# TASK STATEMENT
Please write out the lines of the material from the one containing "Task: Open the 杭州致禾文化 author avatar" through the one containing "Looking at the screenshot, I should pos(27,298).", inclusive, reproducing them exactly.

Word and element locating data
=-=-=-=-=

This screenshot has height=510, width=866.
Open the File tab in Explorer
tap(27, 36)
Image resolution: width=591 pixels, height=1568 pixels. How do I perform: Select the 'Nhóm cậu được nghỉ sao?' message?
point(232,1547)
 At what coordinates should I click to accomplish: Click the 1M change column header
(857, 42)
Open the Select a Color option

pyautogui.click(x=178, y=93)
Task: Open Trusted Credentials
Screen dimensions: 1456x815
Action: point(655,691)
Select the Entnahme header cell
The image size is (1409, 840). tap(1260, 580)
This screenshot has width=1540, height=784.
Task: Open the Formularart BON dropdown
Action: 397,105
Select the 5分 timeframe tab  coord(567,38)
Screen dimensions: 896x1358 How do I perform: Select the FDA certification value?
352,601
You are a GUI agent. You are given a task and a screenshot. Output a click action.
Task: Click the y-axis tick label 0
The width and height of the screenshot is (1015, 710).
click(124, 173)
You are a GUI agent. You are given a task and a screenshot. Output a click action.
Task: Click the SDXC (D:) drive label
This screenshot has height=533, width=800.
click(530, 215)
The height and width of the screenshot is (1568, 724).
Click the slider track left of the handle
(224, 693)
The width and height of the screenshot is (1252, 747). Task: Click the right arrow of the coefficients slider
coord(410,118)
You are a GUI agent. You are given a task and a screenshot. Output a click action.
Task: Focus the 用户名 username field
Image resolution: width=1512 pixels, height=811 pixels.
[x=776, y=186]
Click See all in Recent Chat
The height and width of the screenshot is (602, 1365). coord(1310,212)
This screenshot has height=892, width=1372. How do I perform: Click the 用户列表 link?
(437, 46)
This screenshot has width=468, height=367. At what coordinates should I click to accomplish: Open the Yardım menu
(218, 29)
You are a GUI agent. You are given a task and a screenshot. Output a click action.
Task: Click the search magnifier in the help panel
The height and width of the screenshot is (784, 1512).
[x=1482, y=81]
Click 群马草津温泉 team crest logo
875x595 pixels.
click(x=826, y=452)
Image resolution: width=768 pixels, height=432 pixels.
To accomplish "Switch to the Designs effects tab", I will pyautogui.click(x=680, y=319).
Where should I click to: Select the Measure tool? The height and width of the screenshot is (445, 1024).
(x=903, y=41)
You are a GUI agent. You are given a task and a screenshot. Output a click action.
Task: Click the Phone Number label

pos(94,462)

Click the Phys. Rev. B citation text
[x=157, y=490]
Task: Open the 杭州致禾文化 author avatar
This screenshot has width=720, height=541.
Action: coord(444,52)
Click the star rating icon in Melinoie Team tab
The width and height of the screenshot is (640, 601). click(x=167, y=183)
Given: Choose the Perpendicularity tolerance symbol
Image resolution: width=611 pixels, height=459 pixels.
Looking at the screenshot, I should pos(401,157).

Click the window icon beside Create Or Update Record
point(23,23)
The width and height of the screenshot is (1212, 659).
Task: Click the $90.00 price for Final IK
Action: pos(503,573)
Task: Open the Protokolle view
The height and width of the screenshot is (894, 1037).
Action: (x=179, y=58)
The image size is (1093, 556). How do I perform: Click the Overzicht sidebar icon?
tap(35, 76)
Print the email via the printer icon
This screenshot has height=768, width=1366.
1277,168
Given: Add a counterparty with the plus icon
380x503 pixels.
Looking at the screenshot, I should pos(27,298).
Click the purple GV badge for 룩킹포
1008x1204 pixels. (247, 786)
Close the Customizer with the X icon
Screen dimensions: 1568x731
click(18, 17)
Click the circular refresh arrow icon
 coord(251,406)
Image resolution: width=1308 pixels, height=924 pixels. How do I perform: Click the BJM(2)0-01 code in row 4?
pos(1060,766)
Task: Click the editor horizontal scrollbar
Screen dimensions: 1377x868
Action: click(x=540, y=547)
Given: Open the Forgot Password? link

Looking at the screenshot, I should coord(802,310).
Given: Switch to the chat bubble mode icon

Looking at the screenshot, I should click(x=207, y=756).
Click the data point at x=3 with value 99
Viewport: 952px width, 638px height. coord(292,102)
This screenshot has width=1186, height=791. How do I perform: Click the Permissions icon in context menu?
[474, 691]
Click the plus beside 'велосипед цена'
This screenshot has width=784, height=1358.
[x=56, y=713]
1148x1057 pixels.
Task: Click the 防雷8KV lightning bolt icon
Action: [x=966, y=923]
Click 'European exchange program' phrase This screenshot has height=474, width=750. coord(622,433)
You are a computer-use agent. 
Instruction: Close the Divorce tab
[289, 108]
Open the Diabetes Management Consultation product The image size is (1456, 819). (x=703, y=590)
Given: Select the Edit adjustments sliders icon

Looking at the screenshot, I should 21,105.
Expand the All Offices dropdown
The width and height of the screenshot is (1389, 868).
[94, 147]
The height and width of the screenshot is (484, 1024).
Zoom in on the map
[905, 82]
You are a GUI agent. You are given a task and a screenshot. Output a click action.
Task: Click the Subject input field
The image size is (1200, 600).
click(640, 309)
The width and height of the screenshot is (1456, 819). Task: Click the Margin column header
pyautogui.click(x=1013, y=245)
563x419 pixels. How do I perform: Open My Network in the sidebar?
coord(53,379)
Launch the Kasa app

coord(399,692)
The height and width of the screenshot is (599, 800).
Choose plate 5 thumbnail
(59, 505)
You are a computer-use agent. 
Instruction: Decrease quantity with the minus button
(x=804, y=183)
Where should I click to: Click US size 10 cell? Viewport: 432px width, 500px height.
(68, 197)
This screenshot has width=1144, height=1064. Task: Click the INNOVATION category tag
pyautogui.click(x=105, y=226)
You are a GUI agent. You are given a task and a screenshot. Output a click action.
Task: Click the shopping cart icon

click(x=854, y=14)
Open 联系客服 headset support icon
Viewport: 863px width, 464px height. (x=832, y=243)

=-=-=-=-=

# CORRECT ANSWER
Task: Open the 杭州致禾文化 author avatar
This screenshot has width=720, height=541.
Action: coord(444,52)
Click the star rating icon in Melinoie Team tab
The width and height of the screenshot is (640, 601). click(x=167, y=183)
Given: Choose the Perpendicularity tolerance symbol
Image resolution: width=611 pixels, height=459 pixels.
Looking at the screenshot, I should pos(401,157).

Click the window icon beside Create Or Update Record
point(23,23)
The width and height of the screenshot is (1212, 659).
Task: Click the $90.00 price for Final IK
Action: pos(503,573)
Task: Open the Protokolle view
The height and width of the screenshot is (894, 1037).
Action: (x=179, y=58)
The image size is (1093, 556). How do I perform: Click the Overzicht sidebar icon?
tap(35, 76)
Print the email via the printer icon
This screenshot has height=768, width=1366.
1277,168
Given: Add a counterparty with the plus icon
380x503 pixels.
Looking at the screenshot, I should pos(27,298).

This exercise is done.